I am HAPPY that I got to have Mitch in my life, for the amount of time I was allotted.
I am HAPPY that during that time, we produced one of the most amazing humans, in the world!
I am HAPPY that Megan and I are as close as we are, and she can talk to me about ANYTHING.
I am HAPPY that we were happy!
I am HAPPY that we loved each-other so much.
I am HAPPY that Megan got to know her father’s love, unlike so many people.
I am HAPPY that I am strong.
I am HAPPY that I have all of Mitch’s family surrounding us with love and comfort.
I am HAPPY that I have my brothers, who talk to me, and help me when I need it.
I am HAPPY that I have a brother, so close, that he can pick Megan up, on a whim, and take her to the park. Or to the batting cages, or where ever they feel like going.
I am HAPPY that I have a job, that allows me to afford LIVING!
I am HAPPY that I use writing as my kind of therapy.
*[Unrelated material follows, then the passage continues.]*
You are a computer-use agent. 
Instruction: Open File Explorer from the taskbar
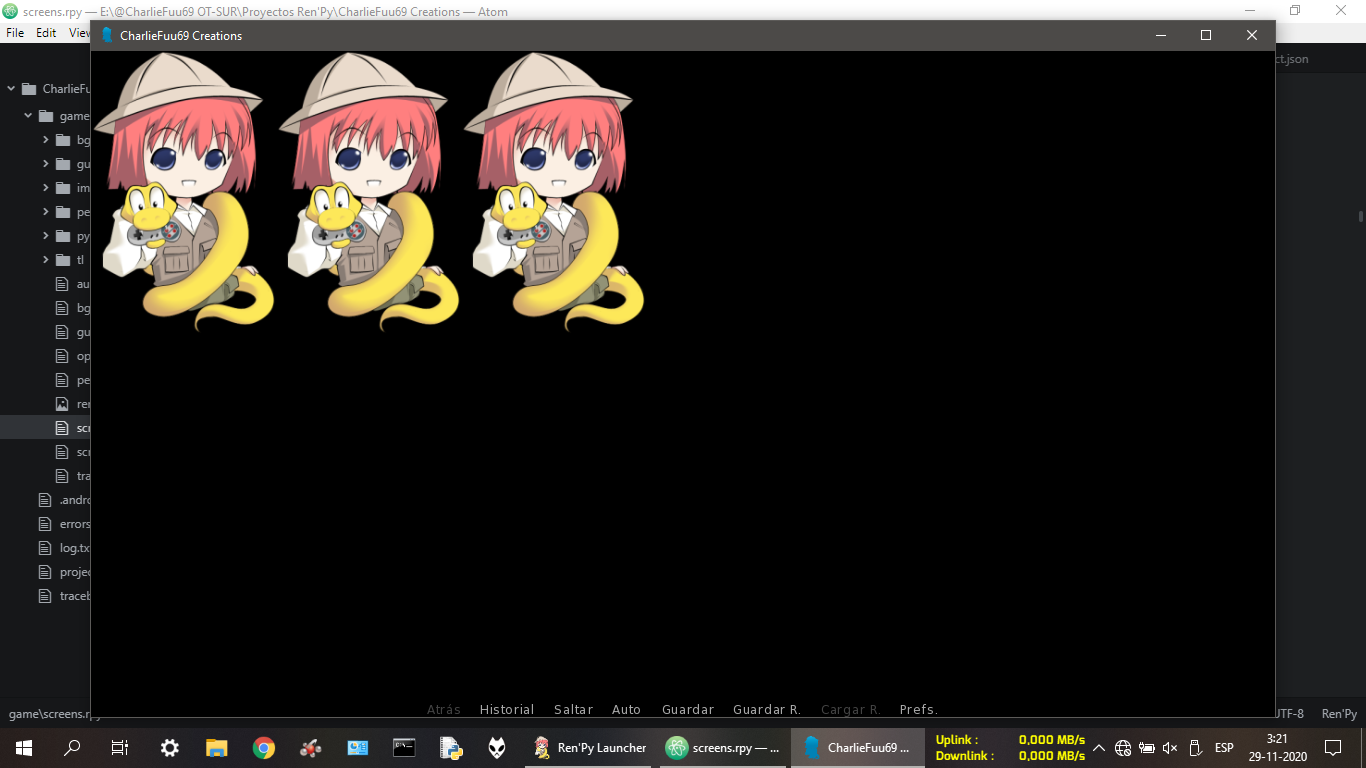217,747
I am HAPPY that I have some pretty amazing friends!
I am HAPPY that you are reading this, right now!
I am HAPPY because I have a job, that was willing to change my hours, so that I could be home, in time to cook my daughter dinner, every night.
I am HAPPY that I have co-workers who were willing to donate their, hard-earned, paid time off, to me, so that I could take time to grieve without feeling rushed back to work.
I am HAPPY that when I went back to work, that first day back was like walking into the arms of family.
I am HAPPY that I am alive.
I am HAPPY that my cat is fat, now.
It’s okay to find, and focus on the good.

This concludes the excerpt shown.